Written task A:
According to the excerpt below, why have Self Managed Super Funds become more popular over the past 5 years?
Written task B:
Output each line of the listing that follows the excerpt as a JSON list of strings, one string per line, with blank lines and pictures left out.

Excerpt:
++++

By Adam Carmody, CFP®

Inevitably we all need to test the health of our super, whether we do it now or at retirement. Many do this health check far too late and suffer the consequences.

Oddly we check the health of our bodies, our businesses, our pets, our cars and even our teeth, though many forget the health of their super and leave it to others to worry about on their behalf. For this reason I thought I’d suggest we take a minute for it, given we have a grand chance to improve it.

To start with let’s imagine super as a rose garden. A rose garden is not that dissimilar to super after all, it benefits and suffers from environmental factors, most of which can be addressed.

Your Super is a Rose Garden

Imagine you have a rose garden. It receives fertiliser, rain and sun regularly from the environment – like your super and the compulsory or personal contributions you make, the fees you pay and investments you choose.

Do you leave your roses in the hands of a gardener? & Did you choose him?

We often are left to hope that the gardener selected for us, or by us, is tending to our garden in the best way they know how – compulsory super may mean you have a manager you didn’t choose investing your money.

Did you forget about your roses?

Many times we see people that don’t worry about the state of their roses, worse still they may even forget they exist.

Do you pay more than one gardener?

Some of us start with more than one rose garden and pay fees to several different gardeners. All we can do is hope our gardeners are doing their best for us. What is their best and is it good enough to save the roses.

 

What can we do to improve our rose garden?

With a Self-Managed Super Fund (SMSF), YOU are the Gardener for your rose garden.  You can:

  • Water the roses whenever you want;
  • Fertilise them;
  • Prune them;
  • Protect them from the weather; &
  • Relocate them if they’re not getting enough sun.

You can make the necessary choices to ensure that by the time you reach your desired retirement, all you have to do is “sit back and smell the roses!”

SMSF’s are as individual as you are.

Self Managed Super Funds (or DIY Super Funds as they have become commonly known) have increased in popularity over the past 5 years due to their ability to allow you to decide your own future, to build and secure your wealth now for your retirement, and to protect and nurture your future estate for family.

 

THE ADVANTAGES OF HAVING YOUR OWN SMSF

  • CONTROL over where your money is invested;
  • FAMILY FUND where up to four members of your family can reap the rewards;
  • SECURE INCOME IN RETIREMENT;
  • INVESTMENT CHOICE;
  • You can PURCHASE INVESTMENT PROPERTY;
  • TAXATION BENEFITS;
  • FLEXILIBITY to make changes to your investment strategy as you need to;
  • Greater SECURITY for you and your family with flexible insurance options;
  • The right PROTECTION in place.

Want to hold a direct property in your super?

In recent times, the Superannuation industry has been flexible to offer choice to an individual about how Super contributions and investments are managed. SMSFs are even able to borrow to purchase an investment property.

What this wonderful news means is:

  • Having Control over a larger asset than presently (property);
  • Ability to Leverage an asset;
  • Greater Flexibility of investment choices;
  • The opportunity for members of your family to Pool Their Super together to more greatly enhance retirement benefits;
  • Tax Savings and benefits;
  • Diversification of investment away from shares or managed funds
  • 10% Capital Gains if you hold the property for more than 12 months and potentially NIL if the property is sold when the fund is in pension phase.

++++

Supplied material:
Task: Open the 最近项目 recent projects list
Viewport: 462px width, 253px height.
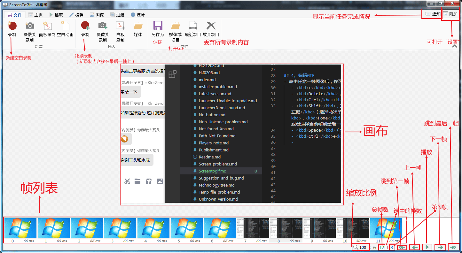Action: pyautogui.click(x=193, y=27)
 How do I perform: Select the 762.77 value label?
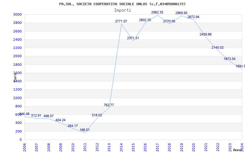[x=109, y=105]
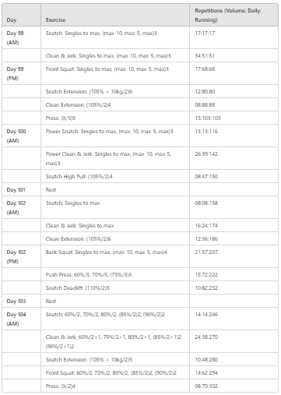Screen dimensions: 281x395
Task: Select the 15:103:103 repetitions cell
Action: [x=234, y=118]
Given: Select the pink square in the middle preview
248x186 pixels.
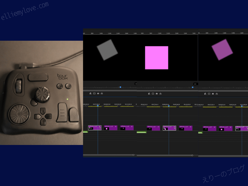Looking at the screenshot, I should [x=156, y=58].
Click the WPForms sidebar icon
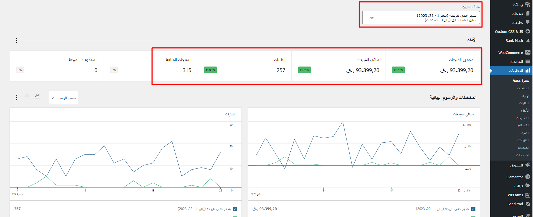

++++

Answer A:
They have grown more popular because they let you decide your own future, build and secure your wealth now for retirement, and protect and nurture your future estate for your family.

Answer B:
[
  "Task: Open the 最近项目 recent projects list",
  "Viewport: 462px width, 253px height.",
  "Action: pyautogui.click(x=193, y=27)",
  " How do I perform: Select the 762.77 value label?",
  "[x=109, y=105]",
  "Screen dimensions: 281x395",
  "Task: Select the 15:103:103 repetitions cell",
  "Action: [x=234, y=118]",
  "Given: Select the pink square in the middle preview",
  "248x186 pixels.",
  "Looking at the screenshot, I should [x=156, y=58].",
  "Click the WPForms sidebar icon"
]